Quando os bispos da Igreja de Castela pressionam para Idades do Homem, Já no texto fundador se fala tanto do diálogo fé-cultura e de uma Igreja samaritana face a estas realidades de uma sociedade que se está a dissolver como o que devia ser a marca da Igreja de Castela. Evidentemente, para muitas pessoas, Idades do Homem é apenas uma marca cultural que é medida pelo valor económico que deixa na indústria hoteleira, Idades do Homem tenta contar, ano após ano, uma história que tem a ver com a proposta genuinamente cultural da Igreja. 

Conhece a Igreja Espanhola em profundidade. Em documentos recentes da CEE tem-se falado repetidamente da necessidade de unidade entre os cristãos. Percebe uma divisão no seio da Igreja? Existem correntes opostas?

A desunião é sempre anti-evangélica; as correntes não o são. 

Nós somos católicos. Não somos uma dessas múltiplas igrejas que saíram da Reforma em que, cada vez que surge um sotaque ou uma diversidade, surge uma nova igreja. 

Na Igreja Católica, as várias sensibilidades são por vezes chamadas carismas, que deram origem a congregações religiosas, movimentos, comunidades..., distintos na Igreja e todos reconhecidos e proclamando o mesmo Credo e reconhecendo nos sucessores dos Apóstolos o princípio da unidade. 

A comunhão católica não é uma comunhão numa uniformidade em que todos vivemos exactamente com a mesma intensidade as mesmas páginas do Evangelho. 

Em tempos de crise, é verdade que ocorre um fenómeno típico: o da tensão entre diferentes percepções. Alguns irmãos põem o sotaque de um lado e outros do outro. Voltamos a falar de fidelidade e novidade. 

Tempos de grandes mudanças colocam a Igreja em polarizações. Por vezes de boas intenções e por vezes das consequências do pecado original. 

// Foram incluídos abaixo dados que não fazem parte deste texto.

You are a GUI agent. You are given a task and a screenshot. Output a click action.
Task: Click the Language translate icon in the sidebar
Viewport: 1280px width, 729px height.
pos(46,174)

O Papa Francisco é o primeiro Papa a vir de uma megalópole do sul; isto é um pouco de choque para nós europeus. Mas o Papa Wojtyla, que veio de uma Polónia que tinha sofrido dois regimes totalitários, ou a estatura intelectual de Bento XVI... que veio depois de séculos de papas italianos, foram também um pouco desconcertantes. 

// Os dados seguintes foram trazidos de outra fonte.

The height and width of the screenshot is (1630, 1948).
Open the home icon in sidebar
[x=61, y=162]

Neste pontificado, o Papa Francisco sublinha a importância do kerygmao (Evangelii Gaudium) e para proclamar o kerygma, é preciso ser-se um santo. (Gaudete et exultate). Isto kerygma que estamos a anunciar coloca-nos num colóquio social, porque o kerygma tem uma encarnação (Fratelli Tutti)... 

A proposta moral que temos de fazer tem uma raiz, que é uma antropologia, e que a antropologia tem uma luz, que é Cristologia, Cristo. Entrar em debates morais com indivíduos que não partilham a antropologia ou que rejeitam que em Cristo, o Verbo encarnado, "o que significa ser homem" tenha sido manifestado "ao homem" é, no mínimo, complicado. 

O Papa chama-nos a proclamar o que é essencial e a partir daí a construir uma proposta para a pessoa e a moral. Isto é fácil de dizer e, de facto, há quem se possa sentir desarmado face aos grandes debates sociais e morais. Podem ter razão, se não estivermos empenhados em proclamar Jesus Cristo, o Pai e o Espírito Santo. 

Para evangelizar situações pessoais tão diversas como as actuais, todos os carismas da Igreja são úteis e as várias sensibilidades devem ser unidas numa comunhão fundadora, na aceitação do credo e na centralidade da Eucaristia.